GATSON'S KNEE has been his biggest nemesis. The first time he tore his right anterior cruciate ligament was at the 1999 nationals when he landed on a dismount. He missed the Sydney Olympics a year later and on the recovery road in 2001 his body betrayed him again. Gatson tore his ACL again at nationals and had to have reconstructive surgery.

Gatson has scars 6 and 7 inches long on his leg and a 4-inch reminder on top of his knee. He also has two holes from arthroscopic surgery. The injuries had a crippling effect on his spirit too.
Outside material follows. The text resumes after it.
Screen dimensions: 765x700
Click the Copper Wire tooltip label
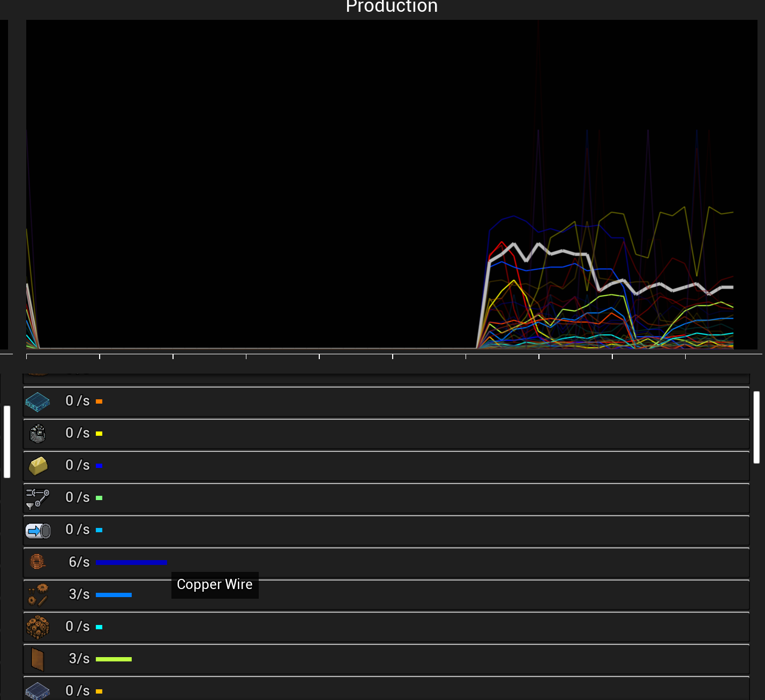(215, 585)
"That whole three years I was down and out. The timing of the injuries was brutal," Gatson said. "It devastated me and it took me a long time to recover from that. Just throughout my whole career that was the biggest down point 'cause I was on my way up."

Gatson did benefit from his knee troubles. He is stronger and perhaps a bit more well-rounded. His strongest events before were the floor exercise and the vault, but without the use of his legs, his upper body had to get stronger. Marinitch has seen Gatson become steadily better in the other four events.

"You could imagine when he got injured, it's taken his two best events out of him," Marinitch said. "That's huge in gymnastics. When you have your best events taken away from you, you don't have anything left. So he had to get better in the other four events to be competitive. He's done that within those three years of rehab."

REHAB AND INJURIES weren't the only deterrents to his career. He tested positive for marijuana in early 2002 and was put on probation for three months.

"It was a mistake. I got sidetracked a little bit," Gatson said. "I apologized to everybody. Elite athletes don't really need to be doing stuff like that. Being around it is not good. It's not good for the kids who look up to you."

A more difficult battle followed probation, as Gatson questioned his future in gymnastics. Being out of competitions and battling injuries was emotionally draining. He left the training center in the summer of 2002 disenchanted.

"I had to do some soul searching and kind of re-evaluate everything all over again," Gatson said. "I can only be at home for a week before I start missing it. I start feeling out of shape and I have to get back to the gym. It was a good three weeks."

It was enough to renew him for the unfinished business in his career.

"He's just always had a goal of going to the Olympics," his mom, Debbie, said. "That's his motivation. He's not going to be happy until he at least goes. The dream would be to win a medal."

That's not a dream that only belonged to him. On her death bed, Gatson's grandmother told his parents that she dreamt he would be on a podium with a medal around his neck one day.

Gatson isn't sure if he believes in premonitions but "who's going to question it? She saw it," he said. "She was on her death bed. It was kind of neat that she was able to see it before she passed away."

Gatson got one of his dreams to become reality last summer.

"The highlight for my whole career was last year's World Championships. Just being down and out, I had to kick my butt into gear all of last year," said Gatson, who finished eighth in the all-around, seventh on the still rings and helped the U.S. team win a silver medal. "To go through the whole year and place second at the nationals and to be able to compete in Anaheim ... it's like a dream. In a sport like this, you want to be able to compete at a Worlds or an Olympics in the United States."